Causal diagrams provide a useful framework for highlighting the requirements for a valid instrument and thus (hopefully) avoiding incorrect reasoning. The causal diagram in Figure 20.1 can be viewed as the “canonical” causal diagram for instrumental variables.

Canonical causal diagram for IV has unobservable confounder U affecting both X and Y. Instrument Z has only one arrow from Z to X. An arrow goes from X to Y.
Figure 20.1: Canonical causal diagram for IV

Figure 20.1 is similar to the “\(Z\) is a confounder” figure we saw in Chapter 4, but for two differences. First, the confounding variable \(U\) is not observed. (What was labelled \(Z\) in before is now labelled \(U\) because of the convention of using \(Z\) for instrumental variables, which we follow here.) Our reasoning in Chapter 4 suggested that if we don’t condition on \(U\), the coefficients obtained from a regression of \(Y\) on \(X\) will be biased estimates of the causal effect of \(Y\) on \(X\). But with \(U\) unobserved, we simply cannot use a strategy of conditioning on \(U\) to produce valid causal inferences.

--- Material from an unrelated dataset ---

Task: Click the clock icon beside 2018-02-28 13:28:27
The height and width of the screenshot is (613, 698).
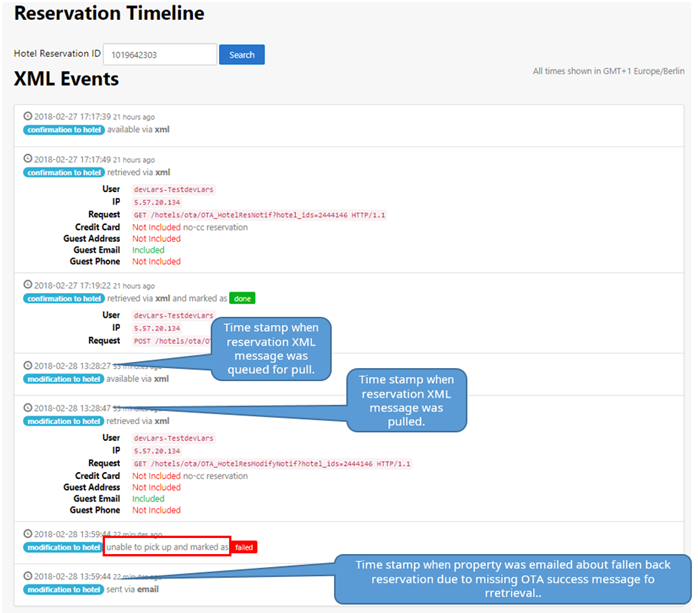Action: [28, 366]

The second difference is that we have a new variable \(Z\), which is our instrumental variable. It turns out that a variable with the attributes that \(Z\) has in the causal diagram will (subject to certain additional technical requirements) allow us to get consistent estimates of the causal effect of \(X\) on \(Y\).

Figure 20.1 implies three critical features of \(Z\). First, \(Z\) is random. This is implied by the absence of any arrows into \(Z\). Second, \(Z\) has a causal effect on \(X\), which is indicated by the arrow from \(Z\) to \(X\). (Later we will see that the strength of the causal relation between \(Z\) and \(X\) is important for reliable inferences.) Third, there is no direct causal effect of \(Z\) on any variable other than \(X\). This is the “only through” criterion we mentioned earlier: the effect (if any) of \(Z\) on \(Y\) goes “only through” \(X\).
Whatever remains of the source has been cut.